● **GIVEN ENTRIES**
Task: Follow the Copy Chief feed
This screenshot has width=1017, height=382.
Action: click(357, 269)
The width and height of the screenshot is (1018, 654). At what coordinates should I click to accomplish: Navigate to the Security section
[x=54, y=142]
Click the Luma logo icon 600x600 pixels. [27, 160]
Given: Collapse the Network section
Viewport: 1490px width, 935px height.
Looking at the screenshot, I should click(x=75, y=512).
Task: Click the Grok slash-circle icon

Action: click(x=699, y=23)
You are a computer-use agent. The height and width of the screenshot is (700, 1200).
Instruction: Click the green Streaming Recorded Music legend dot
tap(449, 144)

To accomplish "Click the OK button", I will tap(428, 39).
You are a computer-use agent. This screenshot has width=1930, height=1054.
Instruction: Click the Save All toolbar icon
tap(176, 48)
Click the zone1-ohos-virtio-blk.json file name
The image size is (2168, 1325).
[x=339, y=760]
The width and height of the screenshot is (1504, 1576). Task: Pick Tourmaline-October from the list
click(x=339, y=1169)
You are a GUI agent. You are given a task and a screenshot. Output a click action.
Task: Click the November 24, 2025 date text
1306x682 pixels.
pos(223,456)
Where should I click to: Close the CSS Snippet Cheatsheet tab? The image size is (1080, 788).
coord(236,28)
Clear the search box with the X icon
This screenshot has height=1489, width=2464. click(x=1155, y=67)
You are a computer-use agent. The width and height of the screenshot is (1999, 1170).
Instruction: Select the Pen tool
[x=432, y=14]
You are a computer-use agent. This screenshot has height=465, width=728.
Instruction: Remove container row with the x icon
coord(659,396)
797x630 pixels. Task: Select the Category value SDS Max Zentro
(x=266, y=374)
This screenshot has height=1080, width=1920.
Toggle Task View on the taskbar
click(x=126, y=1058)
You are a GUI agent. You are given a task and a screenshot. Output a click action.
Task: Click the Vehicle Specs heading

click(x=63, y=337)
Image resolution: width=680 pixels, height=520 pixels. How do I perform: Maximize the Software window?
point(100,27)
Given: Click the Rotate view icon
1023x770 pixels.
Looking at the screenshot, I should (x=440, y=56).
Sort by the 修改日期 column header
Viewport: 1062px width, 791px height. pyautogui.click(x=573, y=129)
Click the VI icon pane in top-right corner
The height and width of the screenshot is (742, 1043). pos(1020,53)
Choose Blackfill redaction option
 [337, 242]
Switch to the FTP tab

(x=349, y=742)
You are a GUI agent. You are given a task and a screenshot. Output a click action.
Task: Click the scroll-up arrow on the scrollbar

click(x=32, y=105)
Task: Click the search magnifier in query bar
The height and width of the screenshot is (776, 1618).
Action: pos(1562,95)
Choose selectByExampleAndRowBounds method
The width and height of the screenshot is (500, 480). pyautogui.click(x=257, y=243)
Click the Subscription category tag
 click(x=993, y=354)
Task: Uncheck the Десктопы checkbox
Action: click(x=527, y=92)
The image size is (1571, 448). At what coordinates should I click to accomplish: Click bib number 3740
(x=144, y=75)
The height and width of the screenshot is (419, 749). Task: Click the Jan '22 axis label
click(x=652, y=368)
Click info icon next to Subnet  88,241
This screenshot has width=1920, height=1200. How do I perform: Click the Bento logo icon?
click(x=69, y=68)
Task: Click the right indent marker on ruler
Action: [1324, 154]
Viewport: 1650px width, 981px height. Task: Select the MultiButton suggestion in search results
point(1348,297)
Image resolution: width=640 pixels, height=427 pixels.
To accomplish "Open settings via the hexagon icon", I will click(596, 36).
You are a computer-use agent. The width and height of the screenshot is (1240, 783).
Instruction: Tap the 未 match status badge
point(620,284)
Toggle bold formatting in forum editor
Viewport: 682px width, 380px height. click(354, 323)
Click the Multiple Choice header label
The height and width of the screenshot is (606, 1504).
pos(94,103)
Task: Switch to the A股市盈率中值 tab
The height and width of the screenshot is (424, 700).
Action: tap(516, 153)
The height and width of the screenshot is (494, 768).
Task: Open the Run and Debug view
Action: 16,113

● **GOAL**
Output all of the material above again, unchanged, line for line.

● **SOLUTION TO THIS TASK**
Task: Follow the Copy Chief feed
This screenshot has width=1017, height=382.
Action: click(357, 269)
The width and height of the screenshot is (1018, 654). At what coordinates should I click to accomplish: Navigate to the Security section
[x=54, y=142]
Click the Luma logo icon 600x600 pixels. [27, 160]
Given: Collapse the Network section
Viewport: 1490px width, 935px height.
Looking at the screenshot, I should click(x=75, y=512).
Task: Click the Grok slash-circle icon

Action: click(x=699, y=23)
You are a computer-use agent. The height and width of the screenshot is (700, 1200).
Instruction: Click the green Streaming Recorded Music legend dot
tap(449, 144)

To accomplish "Click the OK button", I will tap(428, 39).
You are a computer-use agent. This screenshot has width=1930, height=1054.
Instruction: Click the Save All toolbar icon
tap(176, 48)
Click the zone1-ohos-virtio-blk.json file name
The image size is (2168, 1325).
[x=339, y=760]
The width and height of the screenshot is (1504, 1576). Task: Pick Tourmaline-October from the list
click(x=339, y=1169)
You are a GUI agent. You are given a task and a screenshot. Output a click action.
Task: Click the November 24, 2025 date text
1306x682 pixels.
pos(223,456)
Where should I click to: Close the CSS Snippet Cheatsheet tab? The image size is (1080, 788).
coord(236,28)
Clear the search box with the X icon
This screenshot has height=1489, width=2464. click(x=1155, y=67)
You are a computer-use agent. The width and height of the screenshot is (1999, 1170).
Instruction: Select the Pen tool
[x=432, y=14]
You are a computer-use agent. This screenshot has height=465, width=728.
Instruction: Remove container row with the x icon
coord(659,396)
797x630 pixels. Task: Select the Category value SDS Max Zentro
(x=266, y=374)
This screenshot has height=1080, width=1920.
Toggle Task View on the taskbar
click(x=126, y=1058)
You are a GUI agent. You are given a task and a screenshot. Output a click action.
Task: Click the Vehicle Specs heading

click(x=63, y=337)
Image resolution: width=680 pixels, height=520 pixels. How do I perform: Maximize the Software window?
point(100,27)
Given: Click the Rotate view icon
1023x770 pixels.
Looking at the screenshot, I should (x=440, y=56).
Sort by the 修改日期 column header
Viewport: 1062px width, 791px height. pyautogui.click(x=573, y=129)
Click the VI icon pane in top-right corner
The height and width of the screenshot is (742, 1043). pos(1020,53)
Choose Blackfill redaction option
 [337, 242]
Switch to the FTP tab

(x=349, y=742)
You are a GUI agent. You are given a task and a screenshot. Output a click action.
Task: Click the scroll-up arrow on the scrollbar

click(x=32, y=105)
Task: Click the search magnifier in query bar
The height and width of the screenshot is (776, 1618).
Action: pos(1562,95)
Choose selectByExampleAndRowBounds method
The width and height of the screenshot is (500, 480). pyautogui.click(x=257, y=243)
Click the Subscription category tag
 click(x=993, y=354)
Task: Uncheck the Десктопы checkbox
Action: click(x=527, y=92)
The image size is (1571, 448). At what coordinates should I click to accomplish: Click bib number 3740
(x=144, y=75)
The height and width of the screenshot is (419, 749). Task: Click the Jan '22 axis label
click(x=652, y=368)
Click info icon next to Subnet  88,241
This screenshot has width=1920, height=1200. How do I perform: Click the Bento logo icon?
click(x=69, y=68)
Task: Click the right indent marker on ruler
Action: [1324, 154]
Viewport: 1650px width, 981px height. Task: Select the MultiButton suggestion in search results
point(1348,297)
Image resolution: width=640 pixels, height=427 pixels.
To accomplish "Open settings via the hexagon icon", I will click(596, 36).
You are a computer-use agent. The width and height of the screenshot is (1240, 783).
Instruction: Tap the 未 match status badge
point(620,284)
Toggle bold formatting in forum editor
Viewport: 682px width, 380px height. click(354, 323)
Click the Multiple Choice header label
The height and width of the screenshot is (606, 1504).
pos(94,103)
Task: Switch to the A股市盈率中值 tab
The height and width of the screenshot is (424, 700).
Action: tap(516, 153)
The height and width of the screenshot is (494, 768).
Task: Open the Run and Debug view
Action: 16,113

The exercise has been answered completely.